» Using the information
1. In the text on the multivitamin trial, how many study participants had a history of prior cancer diagnoses?
2. According to the text on the multivitamin trial, which habits have larger cancer-prevention benefits than the trial's results? List every one.

The results were more modest than the cancer-prevention benefits associated with not smoking tobacco, exercise, and a healthy diet.

There was no significant effect of daily multivitamin intake on prostate cancer (P=0.76) or other site-specific cancers. Total mortality was not reduced (P=0.13).

Among 1,312 study participants with a history of prior cancer diagnoses, total cancer incidence was significantly reduced among those assigned to the multivitamin arm of the study (HR, 0.73; 95% CI, 0.56-0.96; P=0.02). The effect “appeared stronger” among men with a history of prior cancers than men without previous cancer histories at baseline, but was not significantly greater than that observed among men without prior cancers (HR, 0.94; 95% CI, 0.87-1.02; P=.15), the authors reported.

However, “the effect of a daily multivitamin on total epithelial cancer was stronger among men with a history of cancer at baseline,” the authors noted (HR, 0.66; 95% CI, 0.50-0.88; P=0.004).

Men taking multivitamins were more likely than placebo-arm patients to have rashes (HR, 1.07; 95% CI, 1.01-1.14; P=0.03) and nose bleeds (HR, 1.10; 95% CI, 1.02-1.18; P=0.01), but were less likely to experience minor hematuria (HR, 0.91; 95% CI, 0.84-0.98; P=0.02).

“There was significant effect modification by parental history of cancer,” the authors noted. Men without parental histories of cancer benefited from multivitamin use (HR, 0.86, 95% CI, 0.76-0.98; P=0.02), they wrote, while men with parental histories of cancer did not (P=.37).

“There have been several (previous) large observational studies of long-term multivitamin use on the risk of total cancer and other site-specific cancers,” Dr. Sesso said. “The difference is that these are not clinical trials, and do not account for confounding.”

» Excerpted data
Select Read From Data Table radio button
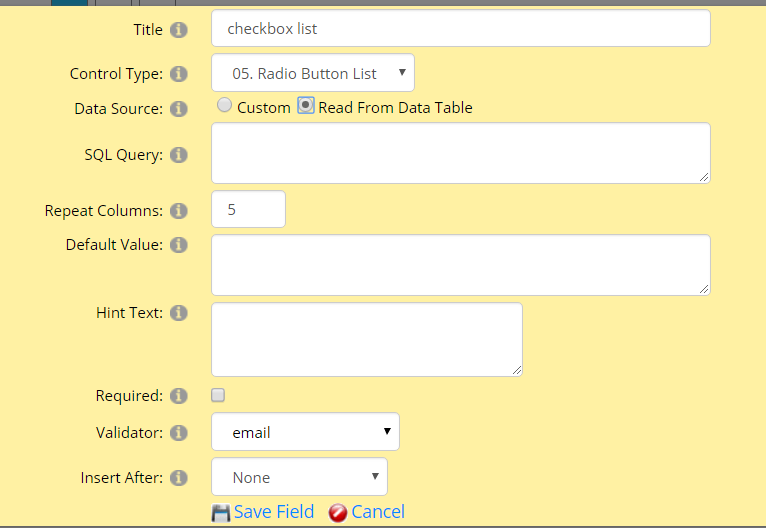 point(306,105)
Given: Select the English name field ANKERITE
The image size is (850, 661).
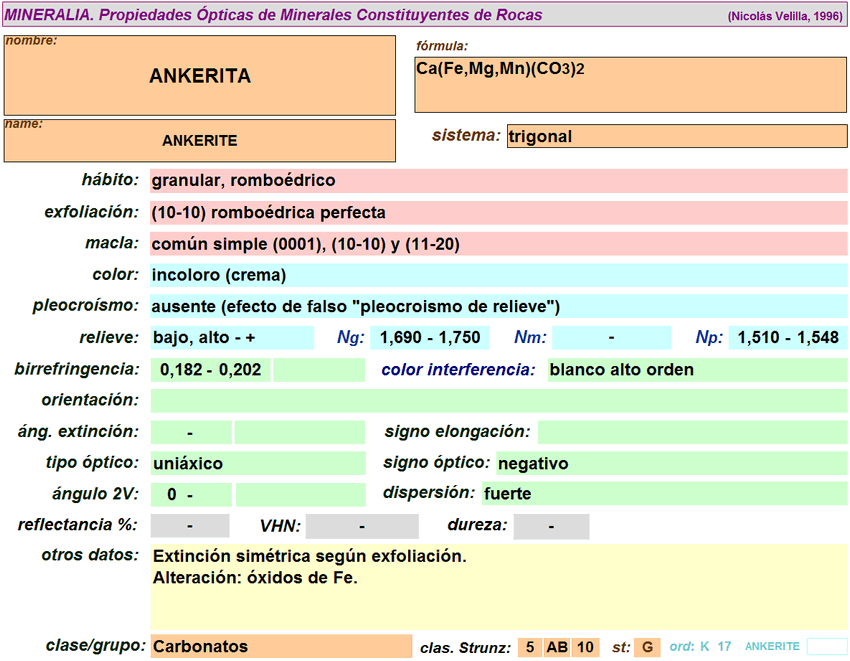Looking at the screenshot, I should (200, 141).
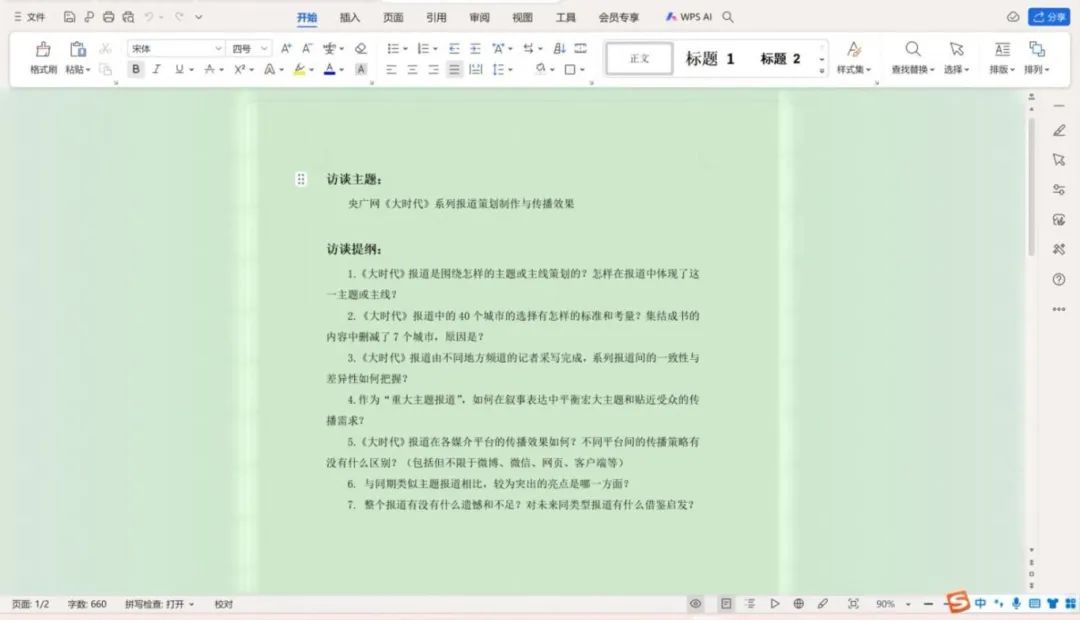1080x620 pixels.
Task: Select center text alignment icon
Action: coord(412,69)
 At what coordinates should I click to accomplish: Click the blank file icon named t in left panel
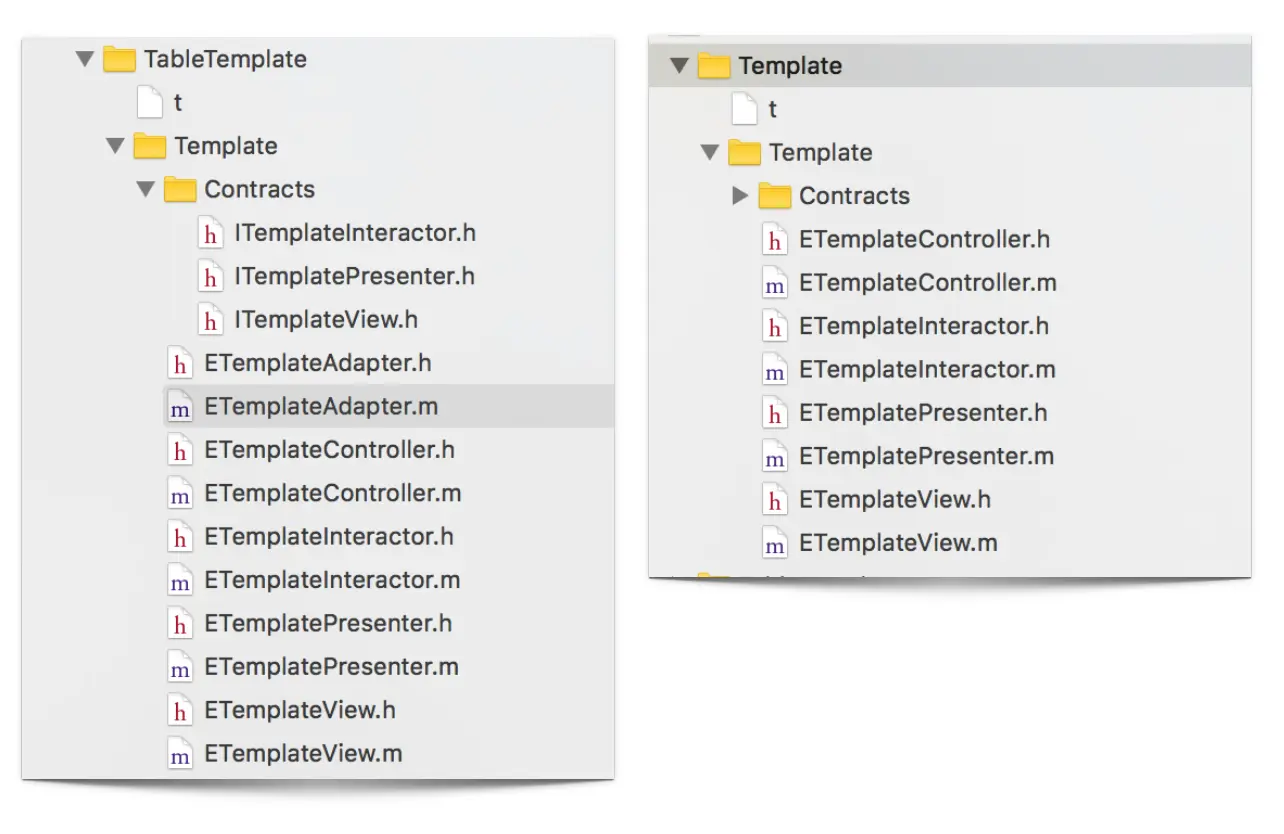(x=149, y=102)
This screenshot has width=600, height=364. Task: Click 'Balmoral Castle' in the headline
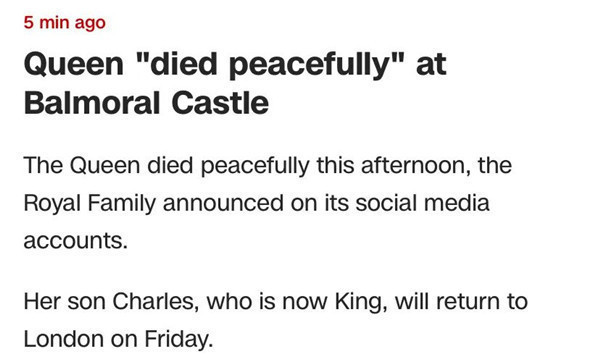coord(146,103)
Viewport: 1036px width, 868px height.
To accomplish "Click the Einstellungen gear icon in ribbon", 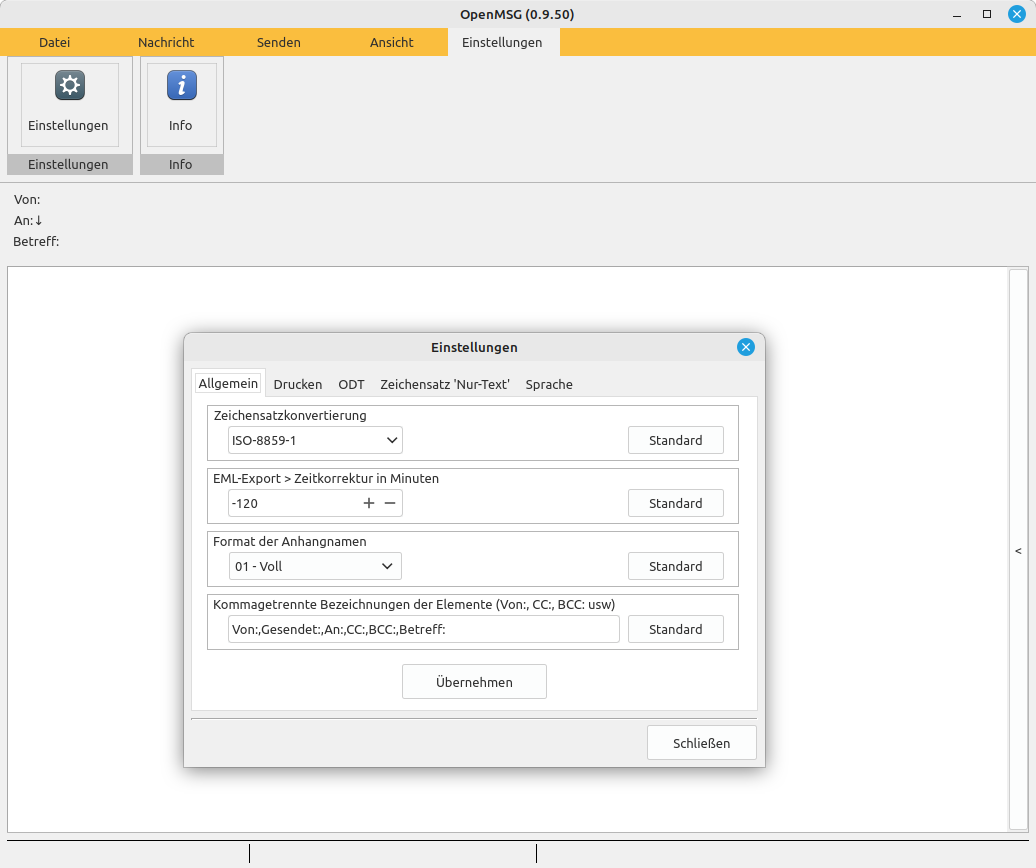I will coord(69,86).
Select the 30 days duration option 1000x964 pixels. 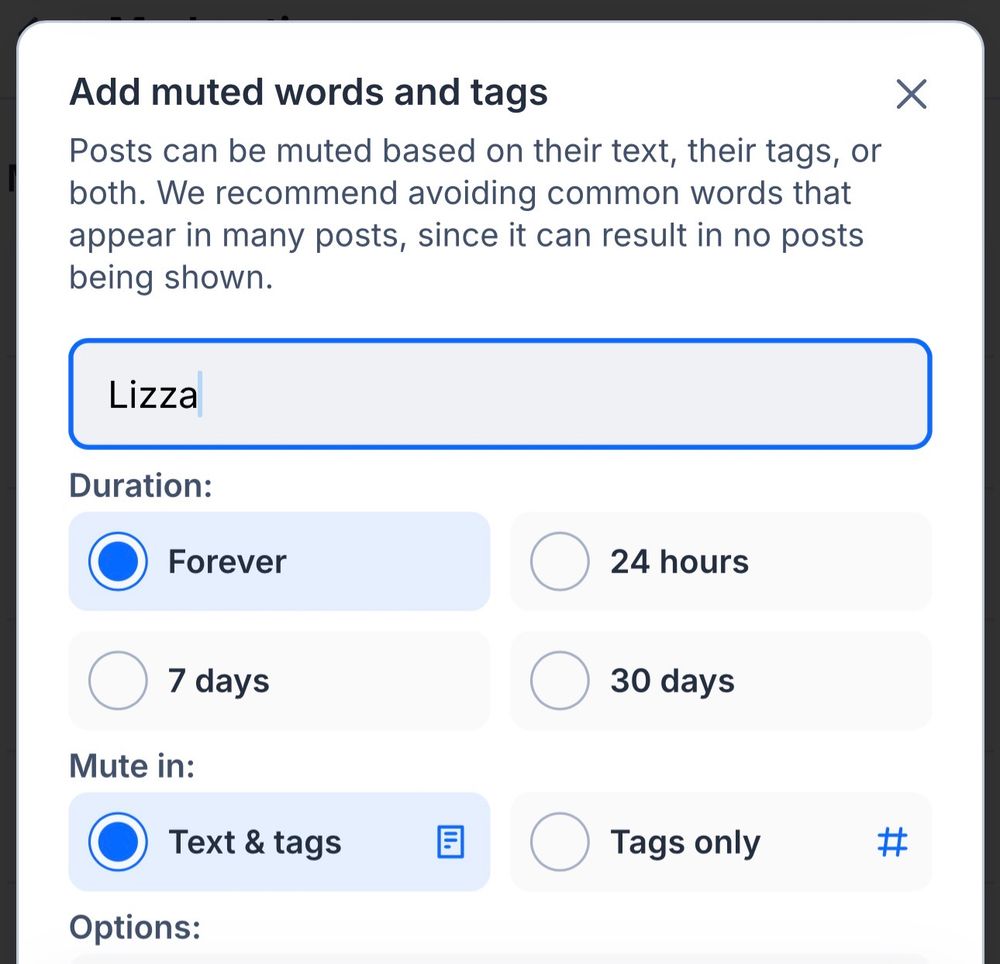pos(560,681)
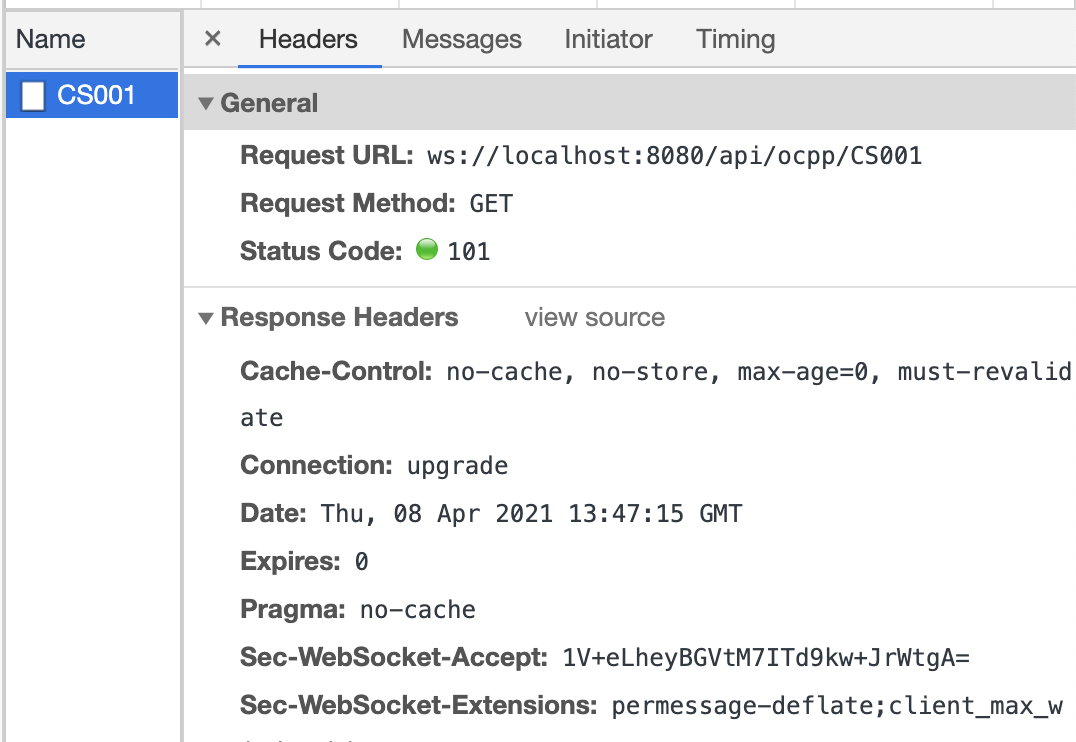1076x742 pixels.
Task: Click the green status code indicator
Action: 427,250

» Responses to the exercise
1. 1,312

2. Not smoking tobacco, exercise, and a healthy diet.